Western Action toward Russia Foreshadows US Strategic Adjustment

Just as the situation in Ukraine appeared to be settling into an impasse, the U.S. and Europe suddenly chose to raise the ante on July 16, making simultaneous announcements regarding further sanctions against Russia. Compared to the largely symbolic punitive measures adopted in the past, this round, consisting of the “toughest sanctions to date,” will pack far greater a punch, and not only affect Russia’s top brass, but also its energy, defense and financial sectors. Putting sanctions in place will inevitably hold major implications for Russia’s relations with the West and hints at the heightened importance of dealing with Russia in the hierarchy of U.S. foreign strategy. A variety of signs indicate that Washington is seriously considering a new strategic posture, one in which the “pivot to Asia” will feature far less prominently.

As per the announcement by President Obama, the U.S. will freeze the assets of several Russian arms producers, prohibit U.S. citizens from providing new financing for several major Russian banks and energy companies and add four more Russian government officials to its blacklist. The EU has followed suit with its declarations that the European Investment Bank is to temporarily suspend the opening of new financial ventures in Russia, the European Commission will reassess cooperation programs between the EU and Russia and that the EU will broaden its sanctions toward organizations and individuals, with the first batch of names to be finalized by the end of July.

This sudden “crackdown” on Russia by the West is, in truth, somewhat puzzling. Half a year prior, street protests were spreading throughout Ukraine like wildfire, and with victory uncertain for either side, the West refused to show its hand. Russia used a national referendum to repossess Crimea in blitzkrieg fashion; at that crucial moment, when Ukraine most needed the support of foreign powers as its territorial integrity was threatened, the West did not act but continued to bide its time. And as the separatist movement in Eastern Ukraine gained steam, the country slid into civil war, and massive amounts of Russian troops pressured the border in what appeared to be preparations to intervene at any moment — yet the West remained on the sidelines.

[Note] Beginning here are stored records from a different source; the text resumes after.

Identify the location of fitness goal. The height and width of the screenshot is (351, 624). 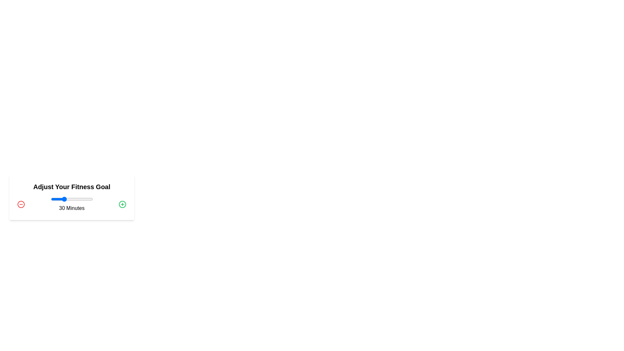
(72, 199).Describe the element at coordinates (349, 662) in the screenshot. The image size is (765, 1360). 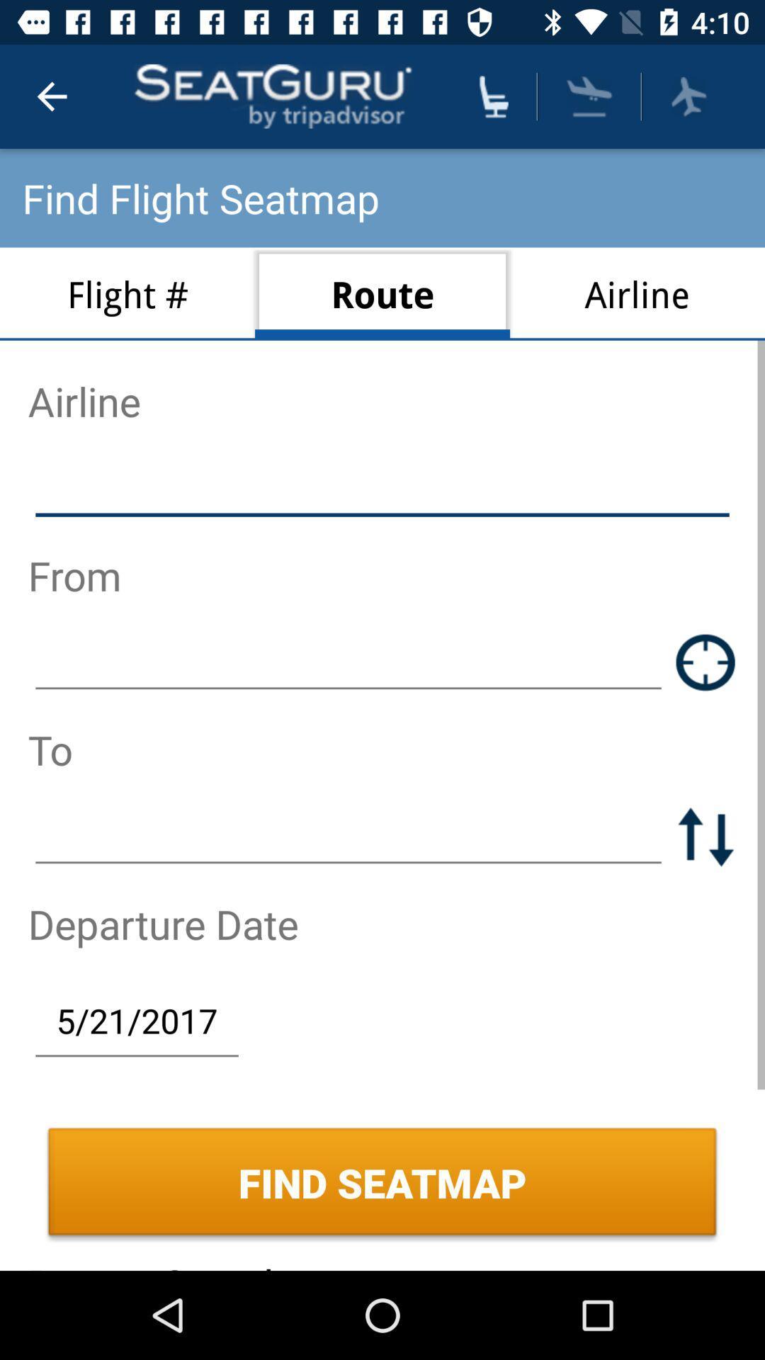
I see `departutre location` at that location.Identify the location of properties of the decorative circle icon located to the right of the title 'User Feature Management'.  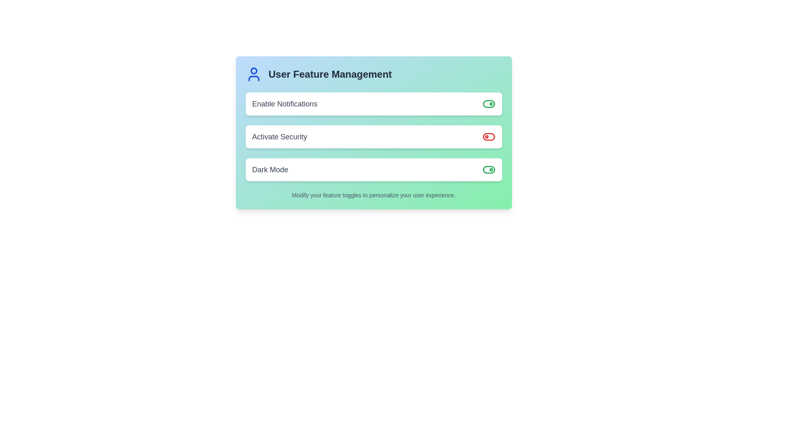
(253, 70).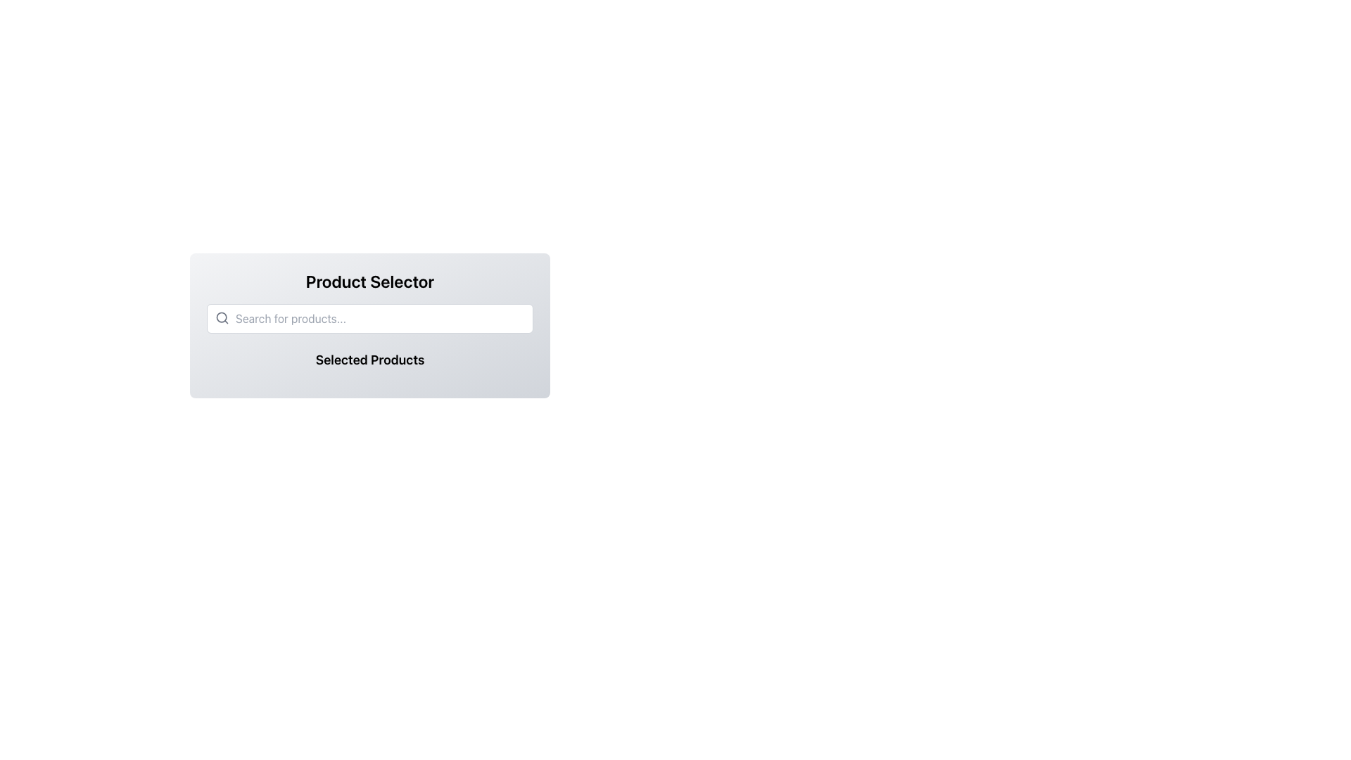 Image resolution: width=1351 pixels, height=760 pixels. What do you see at coordinates (221, 317) in the screenshot?
I see `the circular component of the magnifying glass icon, which is the decorative part of the search icon located to the left of the text entry box in the search bar` at bounding box center [221, 317].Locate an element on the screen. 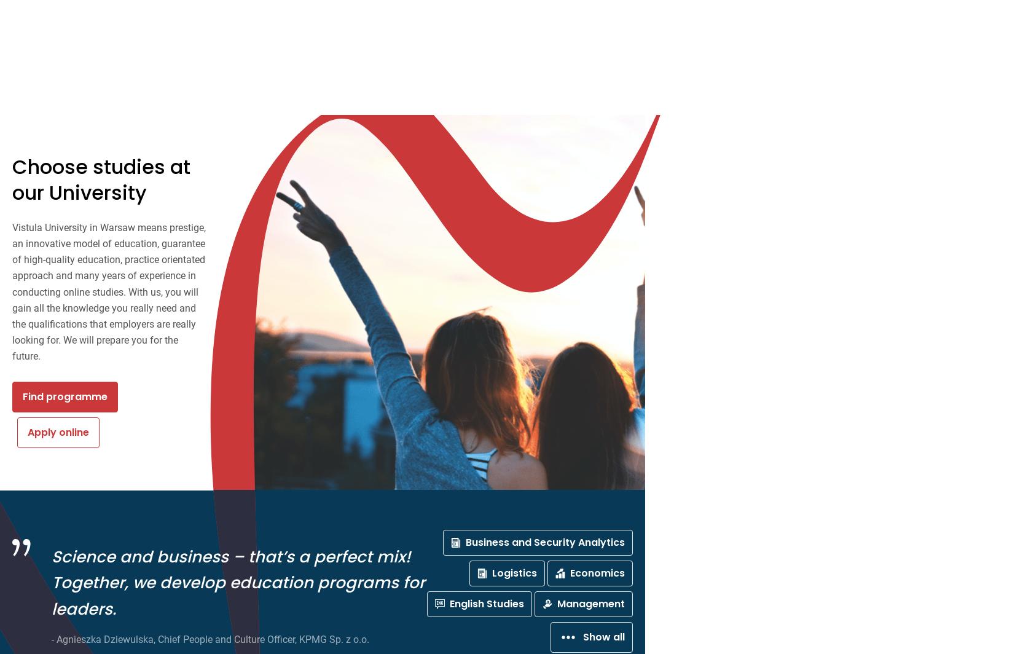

Despite several symbolic gestures, therefore, it has been a decidedly hesitant bout between East and West, full of minor scuffles and sideways jabs, all without landing a single solid blow upon the Russian homeland. Now, the Ukrainian election has concluded, and the battle in the eastern part of the country has effectively reached a stalemate. Russian President Putin has not only refrained from sending troops into Ukraine, but has also asked the Duma to revoke the authorization for such action as a means to ease tensions, additionally withdrawing troops that had been temporarily dispatched to the Russia-Ukraine border. So, in a seemingly incomprehensible turn of events, the West has finally chosen to act during what some would call a most inopportune moment, taking advantage of the relative lull in action to direct a sucker punch at Russia itself.

Although sudden, the move it is not without its logic. The Ukrainian crisis caught the U.S. unprepared, and dealing with it required assessing the interests of each side, due consideration with respect to other areas in the globe and a well-formulated strategy. The U.S. turning on Russia is not an ad-hoc decision, but a conclusion derived from a thorough re-evaluation of its former Cold War adversary. Russia has subsequently become far more important within U.S. strategy, and responding to the Russian threat has now become the number one priority for the U.S.

After the end of the Cold War, the U.S. believed for a time that China was the only remaining power capable of challenging U.S. world supremacy; as a result, U.S. policymaking has largely revolved around responding to the threat from China. Its primary concern was undermining and containing China, a fact made abundantly clear with Obama’s “pivot to Asia” strategy. And with Russia slipping into decline and dropping to second or third-tier status as a state, the U.S. also downgraded Russia in its estimations from global superpower to regional power, unable to constitute a substantial threat to U.S. hegemony. But following over 10 years of concentrated development, Russia has realized its dream of once more becoming a great power and returning to the fore of the international stage. Faced with a strong surge from Russia, there has been little the U.S. can do. The 2008 Russo-Georgian war demonstrated this and today’s Ukrainian crisis even more so.

The U.S. abruptly ceasing to pull its punches toward Russia is very likely the harbinger of a larger strategic shift. Within the security strategy of the U.S., Russia has already been reinstated to the list of global powers, occupying a position level with that of China. For the U.S., the urgency and strategic significance of dealing with the Russian threat is now no less vital than counterbalancing China.